Der Kroate Oliver Frljić, der sich durch „Unsere Gewalt, eure Gewalt“ oder „Balkan macht frei“ einen Namen als skandalträchtiger Regisseur gemacht hat, setzte in Warschau all das in die Tat um und bekam das erwartete Ergebnis: die Allianz aus katholischem Klerus und rechtspopulistischer PiS-Regierungspartei jaulte auf. Demonstranten, die das Bühnengeschehen oft vermutlich nur vom Hörensagen kannten, postierten sich vor dem Theater. Priester verlasen Appelle gegen das Stück von der Kanzel. Sogar die Staatsanwaltschaft ermittelte wegen des Verdachts von Blasphemie. Auch Morddrohungen einiger Fanatiker blieben nicht aus.

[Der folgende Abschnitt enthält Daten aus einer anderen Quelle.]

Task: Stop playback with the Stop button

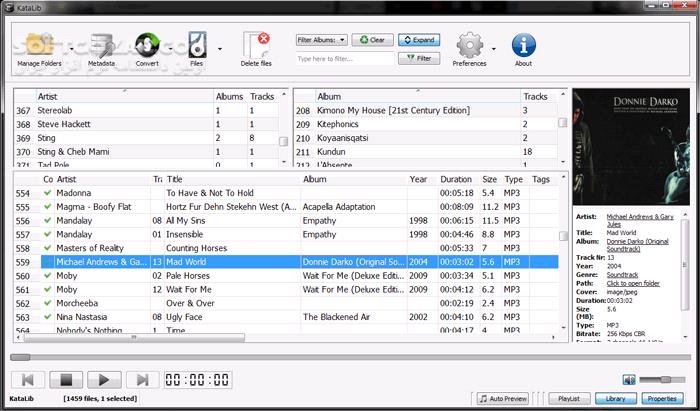Action: 63,380
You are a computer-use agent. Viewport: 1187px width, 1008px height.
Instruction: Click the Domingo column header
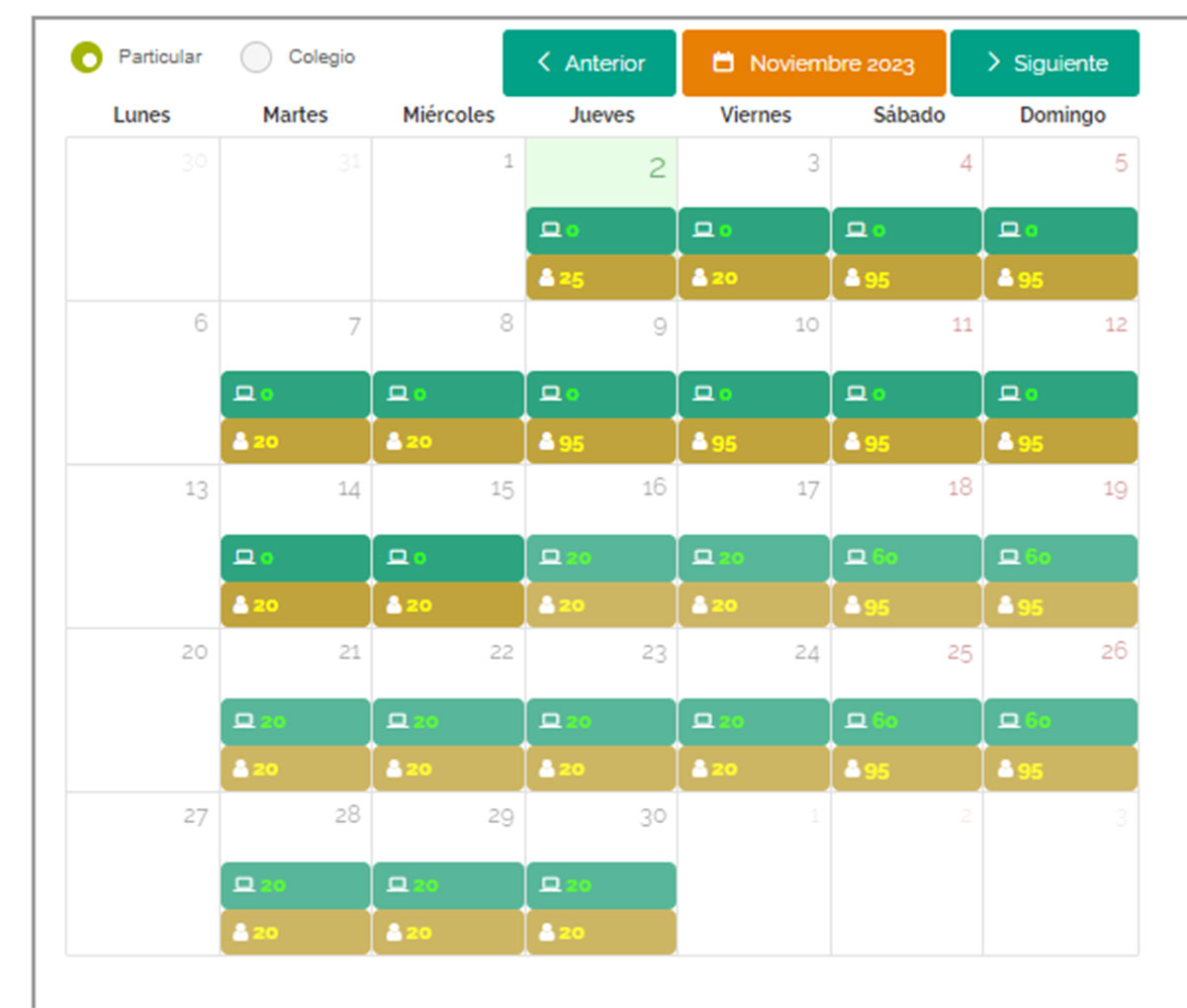[1062, 115]
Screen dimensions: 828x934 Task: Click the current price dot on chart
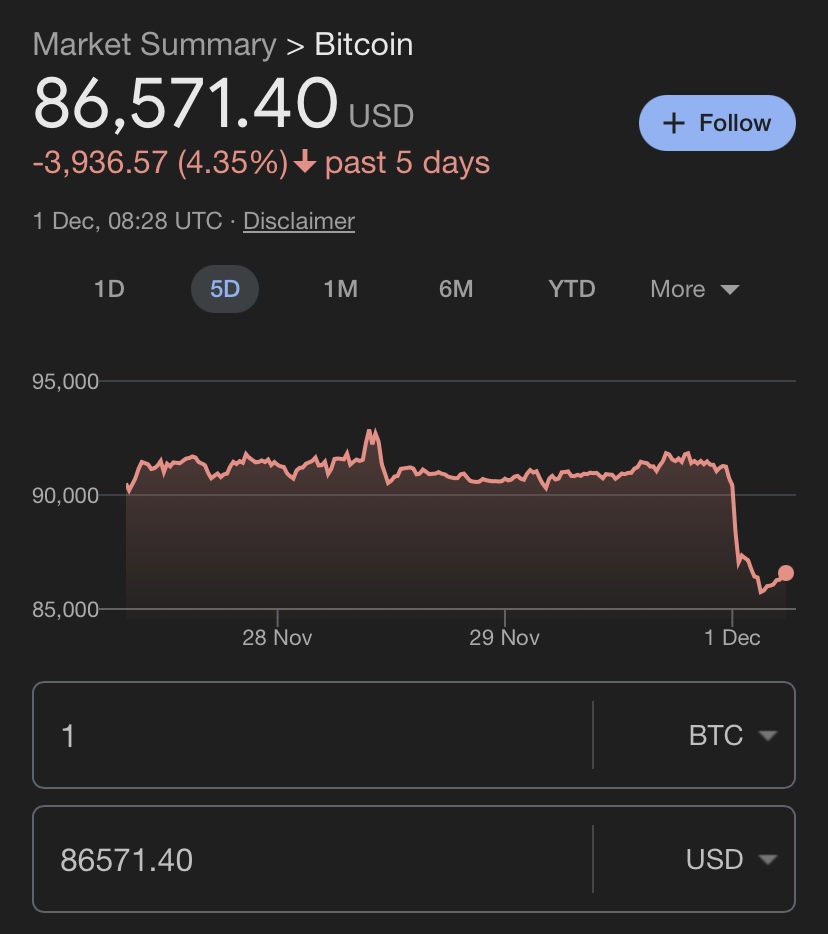(785, 573)

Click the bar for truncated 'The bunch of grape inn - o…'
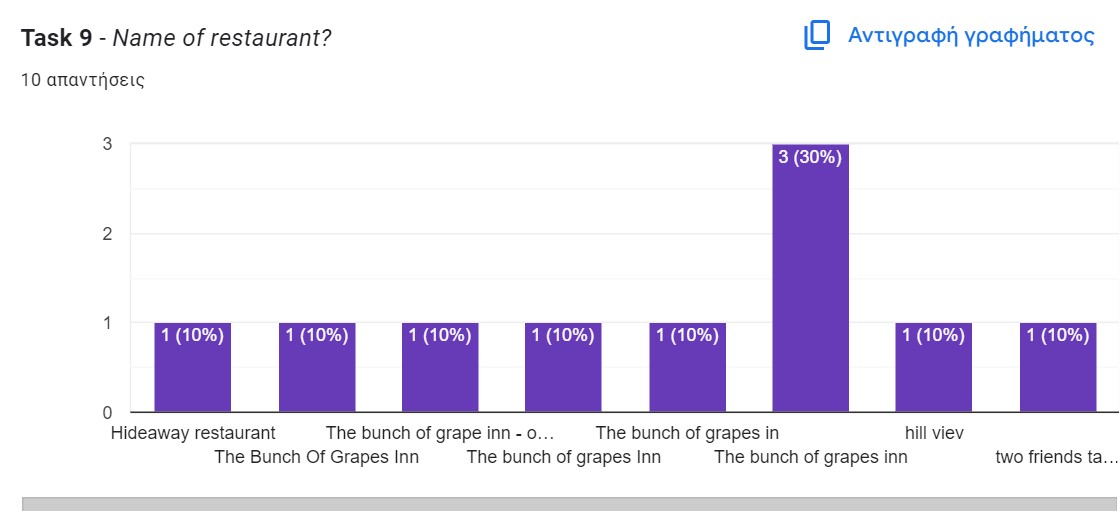point(440,368)
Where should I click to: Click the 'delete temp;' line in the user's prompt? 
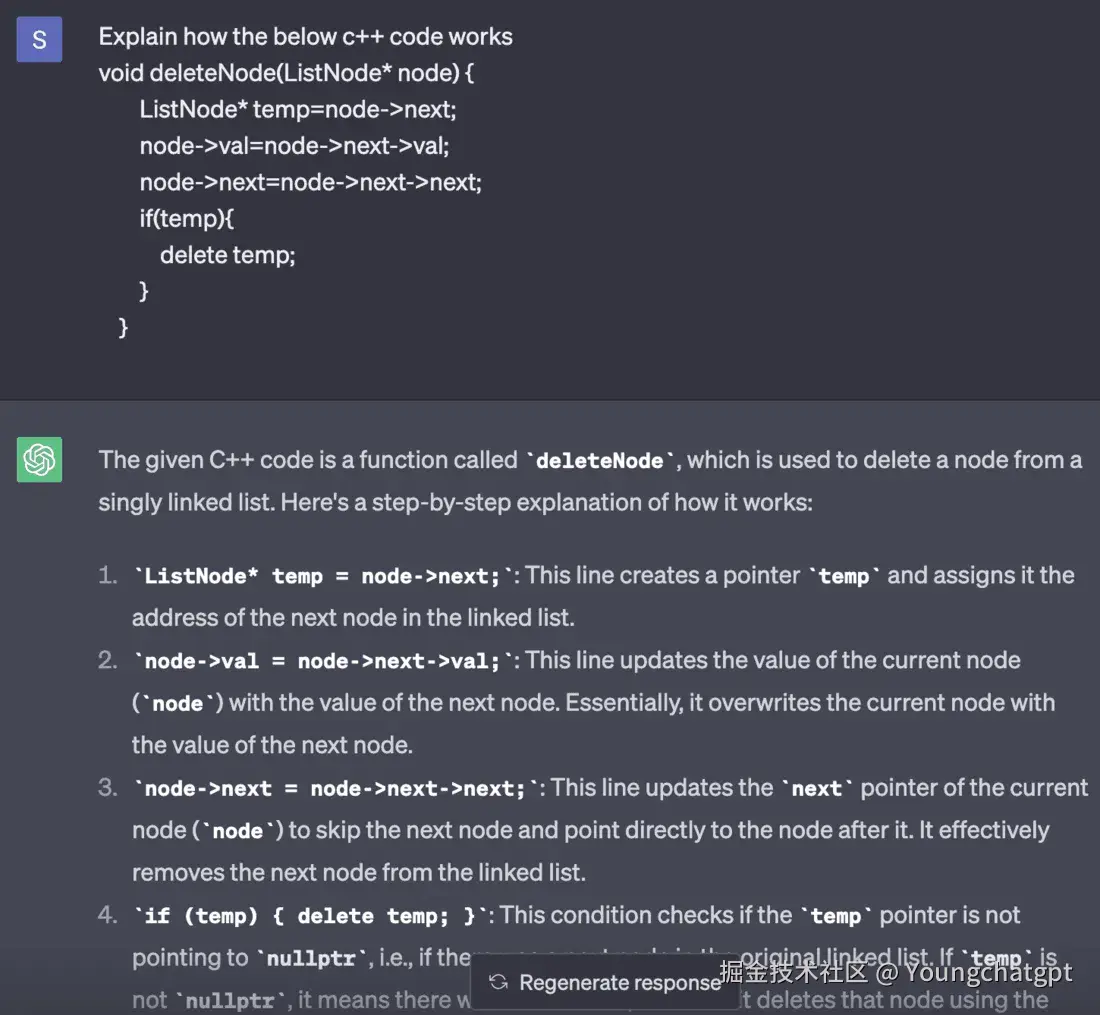(x=227, y=255)
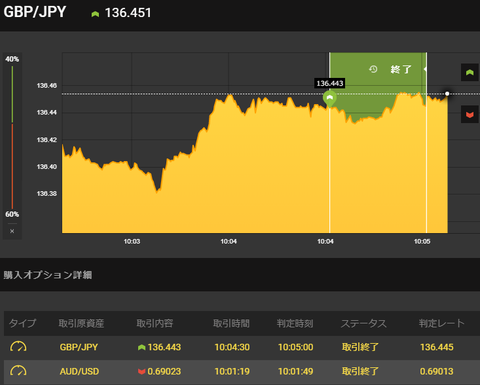Click the gauge icon in AUD/USD row

pyautogui.click(x=18, y=371)
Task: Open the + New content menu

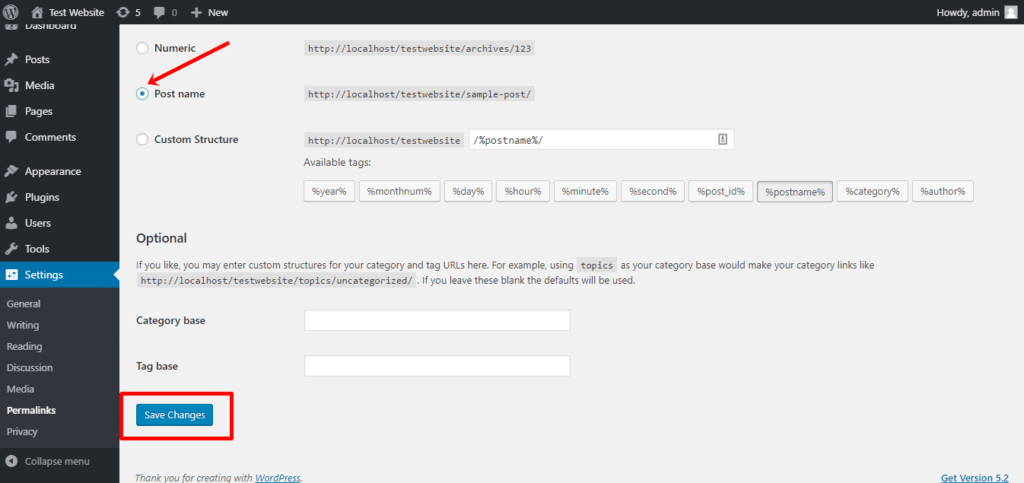Action: point(209,12)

Alle Schmerzpunkte getroffen – Mission erfüllt!

Man könnte den Abend „Der Fluch“ nun schnell als zynisch durchkalkulierte Nummernrevue abtun, der genüsslich auf die erwartbaren Beißreflexe reaktionärer Kreise zielt. So einfach, wie es das mediale Echo über die Proteststürme erwarten lässt, macht es sich Frljić aber nicht.

Die Szenen, die für so viel Empörung sorgten, nehmen vergleichsweise wenig Raum ein. Sie sind eingebettet in ironische Performances, in denen sich das Ensemble z.B. mit dem Image des Skandalregisseurs befasst. Eine Schauspielerin lästert über ihn als Berufs-Provokateur, der quer durch Europa jettet, hohe Gagen einstreicht und sie ihm Stich lässt, so dass sie am Ende nicht weiß, wie sie die drei Kinder ernähren soll.

Auch gleich zum Einstieg ist der Abend deutlich vielschichtiger als der ihm vorauseilende Ruf erwarten ließ.